I have been building a website for a client, who has requested that I port the code over to his production server so he can view the "pages". I have responded by telling him that Drupal doesn't work that way - there are no "pages" as such. Drupal has 5 layers of archetecture through which everything is processed when called for. "Pages" don't exist till' requested for, then they are generated based on the settings in each layer as they pass through and are processed. Am I correct in this statement?

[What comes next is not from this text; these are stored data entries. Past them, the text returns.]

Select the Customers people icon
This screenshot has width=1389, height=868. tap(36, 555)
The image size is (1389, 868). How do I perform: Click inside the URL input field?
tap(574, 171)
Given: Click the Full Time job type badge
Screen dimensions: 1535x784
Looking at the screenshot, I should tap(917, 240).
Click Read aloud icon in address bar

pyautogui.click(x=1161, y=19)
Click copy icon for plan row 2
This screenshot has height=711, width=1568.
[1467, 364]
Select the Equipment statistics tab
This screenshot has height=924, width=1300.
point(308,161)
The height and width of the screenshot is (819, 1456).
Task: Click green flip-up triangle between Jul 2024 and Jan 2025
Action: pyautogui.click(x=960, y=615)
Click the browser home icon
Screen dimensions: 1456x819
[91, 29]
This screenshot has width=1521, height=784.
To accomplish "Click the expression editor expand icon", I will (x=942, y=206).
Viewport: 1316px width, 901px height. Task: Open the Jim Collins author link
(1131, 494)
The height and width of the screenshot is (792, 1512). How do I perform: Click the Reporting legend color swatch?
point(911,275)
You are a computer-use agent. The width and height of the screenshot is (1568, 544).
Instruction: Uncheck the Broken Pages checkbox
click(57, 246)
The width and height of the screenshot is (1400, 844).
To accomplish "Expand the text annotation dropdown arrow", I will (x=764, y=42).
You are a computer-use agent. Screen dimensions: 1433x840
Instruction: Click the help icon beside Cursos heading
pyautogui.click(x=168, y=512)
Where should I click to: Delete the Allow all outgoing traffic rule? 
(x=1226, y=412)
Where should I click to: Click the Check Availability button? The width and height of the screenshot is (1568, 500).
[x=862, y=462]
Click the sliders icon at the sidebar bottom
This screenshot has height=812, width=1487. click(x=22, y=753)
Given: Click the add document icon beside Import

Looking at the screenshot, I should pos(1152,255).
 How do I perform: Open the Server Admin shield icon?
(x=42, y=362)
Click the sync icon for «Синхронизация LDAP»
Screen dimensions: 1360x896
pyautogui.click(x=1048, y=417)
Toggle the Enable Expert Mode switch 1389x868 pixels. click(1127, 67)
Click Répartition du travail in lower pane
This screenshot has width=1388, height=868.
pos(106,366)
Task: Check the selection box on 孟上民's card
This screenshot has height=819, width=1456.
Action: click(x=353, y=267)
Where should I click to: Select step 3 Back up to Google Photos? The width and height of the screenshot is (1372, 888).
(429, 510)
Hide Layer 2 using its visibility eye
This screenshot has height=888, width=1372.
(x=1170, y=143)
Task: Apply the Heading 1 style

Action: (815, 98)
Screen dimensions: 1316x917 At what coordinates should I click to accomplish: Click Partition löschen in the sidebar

In order for him to see this site, I need to see if his host (IPower) supports Drupal and install it to his production environment. Then bring the site up. Is this correct? And BTW, how do I get the site uploaded?

Comments

scottatdrake’s picture

Yep, you are pretty much correct in your statement about the "pages." (Although, I'm not sure I could tell you what the 5 layers are. Linux, Apache, MySQL, PHP... and...? Meh. No matter.)

I need to see if his host (IPower) supports Drupal
It depends on what you mean by supports. A quick look at their hosting plans show me that they've got PHP5 and MySQL available so you should be able to get Drupal running just fine. If you mean support as in, "I hope they will install and configure it for me," then you're probably out of luck.

I'm going to be really vague here because I don't know you're exact setup. You'll have to move over two things. The info in the database and the directory tree with all the files and other junk in it.

Database: Export the existing one. Create a new empty database on the "production" server. Import the info from your old one.

Files: Since you (probably) don't want to copy over the top of the existing live site, create a sub-folder or some other place for your test site to live. Copy the drupal files from your machine to the new folder on the host. Then, you'll have to edit settings.php to contain the database name and username for the new database on the host (and maybe a few other settings in there).

Anyway, that's a general overview. Hope it helps.

2Hearts’s picture

the 5 layers are:
- datapool (nodes, sets, collections from other locations
- modules (Drupal core, function plug-ins, developed functions)
- Blocks & Menus (module o/p, themes, menus, blocks)
- Permissions (global permissions, roles, user permissions)
- Template (what the user sees; XHTML, CSS, etc)

I'm new. This is straight out of the handbook, embelished a little!